Pirates off the coast of Nigeria have attacked a cargo ship and have killed its captain and chief engineer during the assault. Officials and the maritime community have a growing concern that these waters are becoming increasingly dangerous for shippers. The International Maritime Bureau (IMB) also reports another ship attack and a tanker hijacking in the area within the last four days.
The most recent attack occurred about 126 miles from Lagos, Nigeria’s coast. Lagos is also home to the nation’s largest shipping port. A monitoring group reported that those onboard the cargo ship, which has not yet been identified, escaped into a safe room as a gunfight broke out. Those on the bridge remained at their posts, according to witnesses. The captain and chief engineer died from gunshot wounds that came from the pirates.

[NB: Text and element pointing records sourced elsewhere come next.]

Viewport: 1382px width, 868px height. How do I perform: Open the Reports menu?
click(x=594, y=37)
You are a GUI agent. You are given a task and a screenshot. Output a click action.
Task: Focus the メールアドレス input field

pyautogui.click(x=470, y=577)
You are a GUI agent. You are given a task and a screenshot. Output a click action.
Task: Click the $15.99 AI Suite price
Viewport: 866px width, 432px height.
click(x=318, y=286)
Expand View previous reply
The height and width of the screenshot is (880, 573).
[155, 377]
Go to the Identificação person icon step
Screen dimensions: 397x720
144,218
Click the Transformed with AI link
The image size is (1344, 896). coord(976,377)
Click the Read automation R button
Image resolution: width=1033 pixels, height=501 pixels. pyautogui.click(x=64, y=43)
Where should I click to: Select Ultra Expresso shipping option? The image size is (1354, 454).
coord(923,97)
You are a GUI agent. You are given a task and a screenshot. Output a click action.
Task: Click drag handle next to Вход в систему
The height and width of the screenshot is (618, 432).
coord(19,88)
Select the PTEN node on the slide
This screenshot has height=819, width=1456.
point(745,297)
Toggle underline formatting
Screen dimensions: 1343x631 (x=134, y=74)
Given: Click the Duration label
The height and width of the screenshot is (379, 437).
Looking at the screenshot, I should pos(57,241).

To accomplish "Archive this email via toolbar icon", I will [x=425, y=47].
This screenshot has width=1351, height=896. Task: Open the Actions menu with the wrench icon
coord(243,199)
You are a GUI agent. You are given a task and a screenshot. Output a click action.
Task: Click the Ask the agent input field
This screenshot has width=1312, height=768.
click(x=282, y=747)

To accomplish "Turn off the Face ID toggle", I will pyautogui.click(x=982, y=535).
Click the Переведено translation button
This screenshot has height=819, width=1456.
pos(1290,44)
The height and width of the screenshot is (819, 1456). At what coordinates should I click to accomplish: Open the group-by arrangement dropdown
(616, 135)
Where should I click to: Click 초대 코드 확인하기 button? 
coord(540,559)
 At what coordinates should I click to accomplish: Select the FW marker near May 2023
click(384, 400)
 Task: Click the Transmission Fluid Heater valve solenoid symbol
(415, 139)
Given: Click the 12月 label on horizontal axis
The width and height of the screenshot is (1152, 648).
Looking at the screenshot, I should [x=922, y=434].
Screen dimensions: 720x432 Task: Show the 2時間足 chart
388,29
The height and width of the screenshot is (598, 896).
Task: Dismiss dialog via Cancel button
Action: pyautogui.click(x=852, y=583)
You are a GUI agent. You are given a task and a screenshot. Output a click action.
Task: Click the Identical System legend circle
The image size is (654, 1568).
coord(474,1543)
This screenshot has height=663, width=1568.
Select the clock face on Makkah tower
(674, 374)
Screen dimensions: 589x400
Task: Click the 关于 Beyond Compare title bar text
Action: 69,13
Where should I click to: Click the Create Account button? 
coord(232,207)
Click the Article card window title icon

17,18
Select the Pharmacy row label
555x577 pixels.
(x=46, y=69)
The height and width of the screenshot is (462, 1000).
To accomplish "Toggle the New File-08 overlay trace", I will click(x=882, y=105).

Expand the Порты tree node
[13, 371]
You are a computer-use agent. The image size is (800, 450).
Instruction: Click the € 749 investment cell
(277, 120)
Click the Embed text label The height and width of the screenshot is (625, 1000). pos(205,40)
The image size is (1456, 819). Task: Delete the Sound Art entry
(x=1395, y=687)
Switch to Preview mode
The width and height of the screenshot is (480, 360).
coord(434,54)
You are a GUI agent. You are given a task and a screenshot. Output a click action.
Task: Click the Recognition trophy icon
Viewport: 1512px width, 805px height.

The IMB has not yet received additional information regarding the ship or its crew, although Nigerian authorities have been contacted. No comments from Nigeria’s navy or the country’s maritime safety agency have been made either.
These attacks are just the latest to aim at West Africa’s Gulf of Guinea which flows from Liberia to Gabon. Piracy in this area has recently escalated to low-intensity robberies to hijackings and cargo theft. Nigeria has also recently been categorized in the same risk bracket as Somalia where piracy flourishes. West African pirates are believed to be more likely to use violence in their robberies, as they target the cargo and not the crew for kidnapping ransoms like Somali pirates.
Many analysts state that recent hijacking, especially of tankers, is most likely the work of a single criminal gang with immense knowledge of the oil and tanker industry. Participants in these hijacking may have gotten their knowledge from Nigeria’s southern Niger Delta, where criminals tap pipelines in order to steal hundreds of thousands barrels of oil daily.